Even religion seemed to be receiving a new lease on life in the USSR of the mid-twenties. In 1926 the newly chosen Patriarch of the Russian Church was released from prison. In the following year, both he and the

patriarchal church were grudgingly recognized by the regime and the puppet "Living Church" allowed to die. The various sects-and particularly the locally organized and administered communities of the newly consolidated Protestant community (the "Evangelical Christians-Baptists")-grew rapidly in strength. Lenin's secretary, V. D. Bonch-Bruevich, was an historian of Russian sectarianism who argued with some success that the indus-triousness, productivity, and communal methods of the sects might have something to contribute to the construction of a socialist society."

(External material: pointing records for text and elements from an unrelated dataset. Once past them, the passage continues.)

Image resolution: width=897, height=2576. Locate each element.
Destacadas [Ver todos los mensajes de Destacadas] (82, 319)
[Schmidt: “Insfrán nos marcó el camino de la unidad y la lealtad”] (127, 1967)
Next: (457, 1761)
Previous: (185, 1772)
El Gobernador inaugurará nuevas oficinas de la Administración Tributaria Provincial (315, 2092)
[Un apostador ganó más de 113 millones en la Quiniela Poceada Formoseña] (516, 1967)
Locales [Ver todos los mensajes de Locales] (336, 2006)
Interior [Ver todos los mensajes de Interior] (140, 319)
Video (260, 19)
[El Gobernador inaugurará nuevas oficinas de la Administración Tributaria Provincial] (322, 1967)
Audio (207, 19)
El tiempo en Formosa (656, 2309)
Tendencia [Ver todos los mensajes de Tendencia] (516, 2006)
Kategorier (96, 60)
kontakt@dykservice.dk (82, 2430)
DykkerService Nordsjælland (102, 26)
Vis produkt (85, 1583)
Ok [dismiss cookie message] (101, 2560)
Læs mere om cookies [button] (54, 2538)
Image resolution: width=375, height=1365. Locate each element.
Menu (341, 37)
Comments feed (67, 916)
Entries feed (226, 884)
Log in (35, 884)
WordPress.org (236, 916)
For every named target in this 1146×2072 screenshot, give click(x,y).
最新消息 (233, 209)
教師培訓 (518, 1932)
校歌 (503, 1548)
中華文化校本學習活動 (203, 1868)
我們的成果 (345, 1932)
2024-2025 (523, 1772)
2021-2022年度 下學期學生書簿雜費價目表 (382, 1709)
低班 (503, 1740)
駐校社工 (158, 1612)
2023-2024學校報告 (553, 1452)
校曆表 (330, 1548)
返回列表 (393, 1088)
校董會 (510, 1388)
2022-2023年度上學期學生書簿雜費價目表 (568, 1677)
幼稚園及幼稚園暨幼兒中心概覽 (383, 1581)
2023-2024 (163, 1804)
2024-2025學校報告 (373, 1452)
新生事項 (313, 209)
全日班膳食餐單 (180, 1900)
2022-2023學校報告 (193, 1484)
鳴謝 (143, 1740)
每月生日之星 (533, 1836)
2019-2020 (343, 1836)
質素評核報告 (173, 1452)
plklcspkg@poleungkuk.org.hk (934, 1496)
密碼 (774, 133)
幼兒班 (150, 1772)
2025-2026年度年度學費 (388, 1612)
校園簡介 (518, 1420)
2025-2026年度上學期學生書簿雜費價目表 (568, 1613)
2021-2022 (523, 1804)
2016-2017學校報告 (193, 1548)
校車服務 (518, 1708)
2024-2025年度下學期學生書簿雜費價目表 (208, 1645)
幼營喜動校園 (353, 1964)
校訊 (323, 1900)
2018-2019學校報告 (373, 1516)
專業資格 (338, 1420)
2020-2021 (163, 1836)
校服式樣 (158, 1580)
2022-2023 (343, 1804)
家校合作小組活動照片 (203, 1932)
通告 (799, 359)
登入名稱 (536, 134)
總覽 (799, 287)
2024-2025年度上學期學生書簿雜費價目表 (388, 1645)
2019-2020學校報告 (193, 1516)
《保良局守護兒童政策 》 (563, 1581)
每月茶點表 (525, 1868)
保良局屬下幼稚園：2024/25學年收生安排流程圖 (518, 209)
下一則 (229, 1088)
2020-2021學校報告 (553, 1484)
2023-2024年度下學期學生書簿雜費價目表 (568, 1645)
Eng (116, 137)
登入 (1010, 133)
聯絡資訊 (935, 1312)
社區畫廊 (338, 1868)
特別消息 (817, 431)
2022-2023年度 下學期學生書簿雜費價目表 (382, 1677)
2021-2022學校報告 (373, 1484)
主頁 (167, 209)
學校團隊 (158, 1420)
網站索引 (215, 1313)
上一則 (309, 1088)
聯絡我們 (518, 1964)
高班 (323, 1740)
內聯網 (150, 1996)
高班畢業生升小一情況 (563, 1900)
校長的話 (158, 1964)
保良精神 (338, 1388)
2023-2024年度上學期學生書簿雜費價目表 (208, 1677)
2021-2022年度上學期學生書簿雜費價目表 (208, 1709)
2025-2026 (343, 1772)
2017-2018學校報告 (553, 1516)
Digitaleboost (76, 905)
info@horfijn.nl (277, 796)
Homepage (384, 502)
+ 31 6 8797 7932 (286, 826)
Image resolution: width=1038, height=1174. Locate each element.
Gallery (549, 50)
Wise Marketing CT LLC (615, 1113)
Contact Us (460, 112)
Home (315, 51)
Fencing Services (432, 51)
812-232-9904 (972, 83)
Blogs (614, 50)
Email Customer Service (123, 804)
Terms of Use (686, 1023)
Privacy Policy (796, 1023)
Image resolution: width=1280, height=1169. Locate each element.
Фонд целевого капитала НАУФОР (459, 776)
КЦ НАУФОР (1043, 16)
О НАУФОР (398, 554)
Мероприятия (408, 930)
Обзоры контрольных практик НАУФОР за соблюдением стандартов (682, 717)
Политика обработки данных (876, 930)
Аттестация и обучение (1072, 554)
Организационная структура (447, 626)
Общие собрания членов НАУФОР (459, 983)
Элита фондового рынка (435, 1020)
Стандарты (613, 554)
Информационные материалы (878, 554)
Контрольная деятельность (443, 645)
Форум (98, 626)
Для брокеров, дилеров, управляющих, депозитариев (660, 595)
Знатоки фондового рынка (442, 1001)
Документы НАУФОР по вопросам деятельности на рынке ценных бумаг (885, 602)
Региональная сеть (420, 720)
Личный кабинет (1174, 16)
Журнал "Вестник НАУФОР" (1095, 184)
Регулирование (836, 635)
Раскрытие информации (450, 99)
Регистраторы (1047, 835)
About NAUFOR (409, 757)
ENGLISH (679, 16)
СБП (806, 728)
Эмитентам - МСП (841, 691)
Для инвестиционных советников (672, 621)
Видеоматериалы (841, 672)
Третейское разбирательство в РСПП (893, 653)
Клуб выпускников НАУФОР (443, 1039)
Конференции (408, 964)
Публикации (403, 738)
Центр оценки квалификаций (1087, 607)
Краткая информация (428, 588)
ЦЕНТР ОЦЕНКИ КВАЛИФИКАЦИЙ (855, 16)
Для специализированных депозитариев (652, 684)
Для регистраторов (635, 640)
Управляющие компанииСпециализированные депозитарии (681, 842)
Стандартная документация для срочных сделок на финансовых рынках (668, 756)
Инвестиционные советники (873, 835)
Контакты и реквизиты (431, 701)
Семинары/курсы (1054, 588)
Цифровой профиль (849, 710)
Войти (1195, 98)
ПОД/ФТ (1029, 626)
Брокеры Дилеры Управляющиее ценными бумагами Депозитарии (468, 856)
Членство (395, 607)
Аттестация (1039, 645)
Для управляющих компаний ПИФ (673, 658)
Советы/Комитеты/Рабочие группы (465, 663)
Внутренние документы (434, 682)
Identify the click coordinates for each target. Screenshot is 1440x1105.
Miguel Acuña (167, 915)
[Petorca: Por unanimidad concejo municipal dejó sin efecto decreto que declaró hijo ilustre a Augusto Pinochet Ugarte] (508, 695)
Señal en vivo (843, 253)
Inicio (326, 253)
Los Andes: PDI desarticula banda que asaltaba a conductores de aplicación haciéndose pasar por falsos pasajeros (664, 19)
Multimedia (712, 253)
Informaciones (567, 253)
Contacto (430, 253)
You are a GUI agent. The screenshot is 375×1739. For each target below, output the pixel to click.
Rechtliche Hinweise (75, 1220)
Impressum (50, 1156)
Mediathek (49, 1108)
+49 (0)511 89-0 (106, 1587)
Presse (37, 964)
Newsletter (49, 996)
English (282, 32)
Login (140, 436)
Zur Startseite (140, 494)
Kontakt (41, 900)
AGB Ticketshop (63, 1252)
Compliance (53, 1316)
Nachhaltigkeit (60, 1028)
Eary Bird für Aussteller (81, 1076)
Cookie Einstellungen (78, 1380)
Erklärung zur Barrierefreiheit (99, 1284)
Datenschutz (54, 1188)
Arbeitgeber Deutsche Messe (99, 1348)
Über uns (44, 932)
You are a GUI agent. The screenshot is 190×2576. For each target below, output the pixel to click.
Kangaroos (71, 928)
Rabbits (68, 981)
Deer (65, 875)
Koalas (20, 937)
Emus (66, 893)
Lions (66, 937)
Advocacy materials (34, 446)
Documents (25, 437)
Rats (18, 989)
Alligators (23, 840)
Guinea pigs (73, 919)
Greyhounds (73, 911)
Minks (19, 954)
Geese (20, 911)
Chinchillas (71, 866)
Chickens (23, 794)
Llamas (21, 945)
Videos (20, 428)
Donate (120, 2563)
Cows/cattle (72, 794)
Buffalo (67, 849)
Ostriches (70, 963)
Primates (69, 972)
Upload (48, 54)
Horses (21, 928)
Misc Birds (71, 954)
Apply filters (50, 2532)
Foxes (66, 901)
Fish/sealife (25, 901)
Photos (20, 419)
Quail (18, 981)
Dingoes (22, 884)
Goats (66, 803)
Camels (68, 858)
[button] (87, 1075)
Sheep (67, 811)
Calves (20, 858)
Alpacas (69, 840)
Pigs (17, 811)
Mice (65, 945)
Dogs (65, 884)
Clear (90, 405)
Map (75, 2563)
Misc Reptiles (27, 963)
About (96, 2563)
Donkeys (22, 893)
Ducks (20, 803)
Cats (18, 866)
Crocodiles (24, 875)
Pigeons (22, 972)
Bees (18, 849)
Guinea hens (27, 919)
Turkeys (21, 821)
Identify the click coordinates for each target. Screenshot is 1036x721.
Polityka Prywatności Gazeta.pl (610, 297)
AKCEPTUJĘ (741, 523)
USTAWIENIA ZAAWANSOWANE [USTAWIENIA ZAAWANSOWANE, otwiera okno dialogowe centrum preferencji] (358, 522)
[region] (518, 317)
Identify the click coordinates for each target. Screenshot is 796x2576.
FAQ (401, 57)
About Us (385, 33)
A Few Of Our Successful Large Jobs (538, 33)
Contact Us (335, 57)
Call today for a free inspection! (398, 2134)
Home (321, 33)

The relatively permissive cultural atmosphere of the twenties was, in part, the result of Bolshevik preoccupation with political consolidation and economic reconstruction in the aftermath of seven years of international and internal war. In part also it was the result of the relatively optimistic and humanistic reading of Marx's theories of culture that were advanced by the reigning ideologists of the early Soviet period: Deborin in philosophy and Voronsky in literature.7 These men insisted that a new culture must follow rather than precede a new proletarian society. Following Marx and his most brilliant interpreter among the Bolsheviks, Nicholas Bukharin, they considered literature and art part of the superstructure rather than the base of human culture. Art could, thus, be transformed only in the wake of profound social and economic change. In the meantime, the arts had a duty to absorb the best from past culture and provide an independent reflection of reality in a complex era of transition. The practical consequences of this position were to discredit the earlier hopes for "immediate socialism." One could no longer speak seriously of replacing the traditional university with a new "fraternity ef teachers, students and janitors"; nor of replacing the family system with "the new family of the working collective."8 Gradually, however, it became apparent that this relaxation of control and return to old ways was only temporary. Whereas about two fifths of all publishing was outside of government hands at the time of Lenin's death early in 1924, only one tenth had survived three years later.9 The beginnings of tightening ideological control can be traced to the founding of the official theoretical journal of the Communist Party, Bolshevik, in 1924,10 and to a series of party discussions on the role of literature in the new society held in 1924 and 1925. Although the party resolutions rejected the demand of the extremist "on guard" faction for detailed party regulation of literature, they did assert the right of party control over "literature as a whole" and call for a centralized "All-Union Association of Proletarian Writers" (VAPP): the first in an apostolic succession of increasingly powerful organs for tight regulation. In the same 1925 a comparable group was formed on what was soon to be called "the musical front," "The

Association of Young Professional Composers"; and a new shock army was constituted in the "struggle for scientific atheism," the notorious "League of the Militant Godless." The suicide of Esenin and the collapse of Maia-kovsky's LEF movement within a few months of each other in 1925 provided testimony to the growing gulf between the new regime and some of the very intellectuals who had initially supported the Revolution.